Um jovem chamado Moises Ponce Mendonza faleceu nos Estados Unidos após contrair uma bactéria incomum, capaz de ser encontrada em fontes termais, rios e lagos. Ele morreu na segunda-feira, 31 de agosto, devido a uma condição rara causada pela bactéria conhecida como «ameba comedora do cérebro».
O Departamento de Saúde da Carolina do Norte expressou pesar pelo ocorrido, enviando condolências à família, amigos e à comunidade afetada por essa perda. O jovem estava recebendo tratamento hospitalar para a doença. É importante notar que, ao entrar no organismo, geralmente pelo nariz, essa bactéria pode atingir o cérebro, provocando uma infecção que pode levar rapidamente ao coma e à morte.
Segundo a agência de saúde norte-americana, essas infecções costumam ocorrer durante os meses de verão, quando os níveis de água estão baixos e as temperaturas estão altas, após banhos em corpos d'água doce como lagos e rios. Os sinais iniciais incluem dores de cabeça, febre, náuseas e vômitos, progredindo rapidamente para um estado de inconsciência.
A mãe do jovem, cuja idade não foi divulgada, relatou ter ficado chocada ao descobrir o quadro clínico. Monica Mendonza afirmou que o filho começou a apresentar mal-estar, levando-o ao hospital, onde recebeu a notícia de que ele precisaria ser internado. As autoridades americanas estão investigando a origem da infecção de Moises.
Nos Estados Unidos, menos de dez pessoas são infectadas por essa bactéria anualmente. No entanto, a morte de Moises ocorreu semanas após o falecimento de uma menina de oito anos no Louisiana, vítima de uma infecção similar.
Lilian tinha apenas 8 anos
No estado americano do Louisiana, uma menina de oito anos morreu após contrair uma infecção rara ao nadar em um lago próximo à sua residência. Lillian Smart, moradora de Ruston, faleceu em agosto, um dia após completar oito anos. A causa da morte de Lillian foi a contração da bactéria «Naegleria fowleri».
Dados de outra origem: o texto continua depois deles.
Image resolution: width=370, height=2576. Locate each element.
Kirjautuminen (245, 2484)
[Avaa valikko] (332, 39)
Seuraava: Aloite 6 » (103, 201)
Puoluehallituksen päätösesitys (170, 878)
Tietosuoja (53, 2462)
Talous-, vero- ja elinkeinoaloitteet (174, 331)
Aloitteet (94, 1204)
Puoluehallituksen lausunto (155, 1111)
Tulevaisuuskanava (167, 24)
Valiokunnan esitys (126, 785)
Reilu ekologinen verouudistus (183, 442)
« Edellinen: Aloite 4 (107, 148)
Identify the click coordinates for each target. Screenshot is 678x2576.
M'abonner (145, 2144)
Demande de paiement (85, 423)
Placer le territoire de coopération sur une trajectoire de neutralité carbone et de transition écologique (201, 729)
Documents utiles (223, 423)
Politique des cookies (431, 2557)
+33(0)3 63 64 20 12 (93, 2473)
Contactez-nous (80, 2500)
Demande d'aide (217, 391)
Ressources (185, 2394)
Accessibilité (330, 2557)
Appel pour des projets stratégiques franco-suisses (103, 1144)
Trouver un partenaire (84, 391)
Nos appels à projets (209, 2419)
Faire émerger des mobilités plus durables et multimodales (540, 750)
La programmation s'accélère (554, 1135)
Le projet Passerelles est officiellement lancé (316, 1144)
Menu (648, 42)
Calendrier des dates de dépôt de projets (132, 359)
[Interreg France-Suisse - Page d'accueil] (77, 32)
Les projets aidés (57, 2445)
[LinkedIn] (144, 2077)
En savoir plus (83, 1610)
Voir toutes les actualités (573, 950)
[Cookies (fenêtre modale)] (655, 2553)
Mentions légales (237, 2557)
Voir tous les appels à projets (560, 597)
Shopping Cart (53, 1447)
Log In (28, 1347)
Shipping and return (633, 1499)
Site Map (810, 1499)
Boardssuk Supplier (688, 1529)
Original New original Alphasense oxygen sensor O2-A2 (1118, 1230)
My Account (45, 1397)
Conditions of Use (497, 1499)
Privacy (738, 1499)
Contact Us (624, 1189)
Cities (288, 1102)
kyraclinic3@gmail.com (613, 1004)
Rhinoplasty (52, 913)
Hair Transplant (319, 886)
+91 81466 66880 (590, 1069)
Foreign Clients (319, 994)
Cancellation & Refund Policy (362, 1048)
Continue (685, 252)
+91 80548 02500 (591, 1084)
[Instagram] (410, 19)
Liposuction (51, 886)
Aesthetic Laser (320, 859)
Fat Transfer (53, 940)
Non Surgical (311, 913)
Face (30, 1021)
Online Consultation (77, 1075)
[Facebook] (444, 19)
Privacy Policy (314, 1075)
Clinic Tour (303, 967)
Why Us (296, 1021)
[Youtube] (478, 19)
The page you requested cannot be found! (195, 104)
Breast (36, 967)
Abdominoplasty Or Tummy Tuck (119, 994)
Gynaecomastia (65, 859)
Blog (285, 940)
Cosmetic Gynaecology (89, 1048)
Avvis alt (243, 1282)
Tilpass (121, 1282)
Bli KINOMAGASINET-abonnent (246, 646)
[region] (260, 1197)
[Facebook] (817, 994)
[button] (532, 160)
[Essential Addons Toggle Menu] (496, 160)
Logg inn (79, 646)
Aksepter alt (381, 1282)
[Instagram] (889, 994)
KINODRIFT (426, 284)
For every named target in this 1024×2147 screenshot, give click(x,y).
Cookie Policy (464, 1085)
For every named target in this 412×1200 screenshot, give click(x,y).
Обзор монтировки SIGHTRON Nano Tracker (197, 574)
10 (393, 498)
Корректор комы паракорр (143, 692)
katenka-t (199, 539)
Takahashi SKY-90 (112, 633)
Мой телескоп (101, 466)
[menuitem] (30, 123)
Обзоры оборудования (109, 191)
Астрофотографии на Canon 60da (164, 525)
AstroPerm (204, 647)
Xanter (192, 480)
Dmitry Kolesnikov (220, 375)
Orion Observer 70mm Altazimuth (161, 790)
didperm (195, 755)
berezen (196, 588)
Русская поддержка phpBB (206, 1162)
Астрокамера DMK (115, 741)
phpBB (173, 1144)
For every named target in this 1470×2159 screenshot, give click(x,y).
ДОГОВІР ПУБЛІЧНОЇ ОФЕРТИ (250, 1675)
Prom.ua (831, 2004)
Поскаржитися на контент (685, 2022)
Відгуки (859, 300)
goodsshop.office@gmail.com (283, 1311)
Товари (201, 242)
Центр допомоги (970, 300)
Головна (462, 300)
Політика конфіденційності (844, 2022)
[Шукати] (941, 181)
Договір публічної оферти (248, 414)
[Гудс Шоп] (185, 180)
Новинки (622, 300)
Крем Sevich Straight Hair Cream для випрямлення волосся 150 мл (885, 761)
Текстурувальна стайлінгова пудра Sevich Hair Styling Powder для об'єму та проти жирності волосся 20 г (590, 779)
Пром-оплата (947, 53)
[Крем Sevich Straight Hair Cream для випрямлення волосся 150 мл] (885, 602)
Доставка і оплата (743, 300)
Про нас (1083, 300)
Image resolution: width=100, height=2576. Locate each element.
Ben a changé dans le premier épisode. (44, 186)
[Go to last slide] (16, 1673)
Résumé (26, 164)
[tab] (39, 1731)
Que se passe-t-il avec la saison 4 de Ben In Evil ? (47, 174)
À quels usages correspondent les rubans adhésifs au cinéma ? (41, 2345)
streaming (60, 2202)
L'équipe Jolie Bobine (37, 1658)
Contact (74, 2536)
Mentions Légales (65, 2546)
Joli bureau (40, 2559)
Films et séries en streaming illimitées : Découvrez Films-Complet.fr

A família compartilhou em redes sociais que as lesões cerebrais eram muito severas para que o corpo dela pudesse se recuperar. Eles expressaram profundo desespero, afirmando não saberem o que fazer. Lillian havia sido hospitalizada por vários dias; sua mãe informou a meios internacionais que ela foi levada ao hospital após apresentar febres altas e problemas visuais, sendo diagnosticada com inflamação cerebral e mantida em uma unidade de terapia intensiva.
Dias antes, o Departamento de Saúde do Louisiana havia notificado que um morador do estado havia contraído a doença, indicando que a exposição provavelmente ocorreu enquanto nadava no lago Claiborne, localizado a aproximadamente 48 quilômetros a noroeste de Ruston.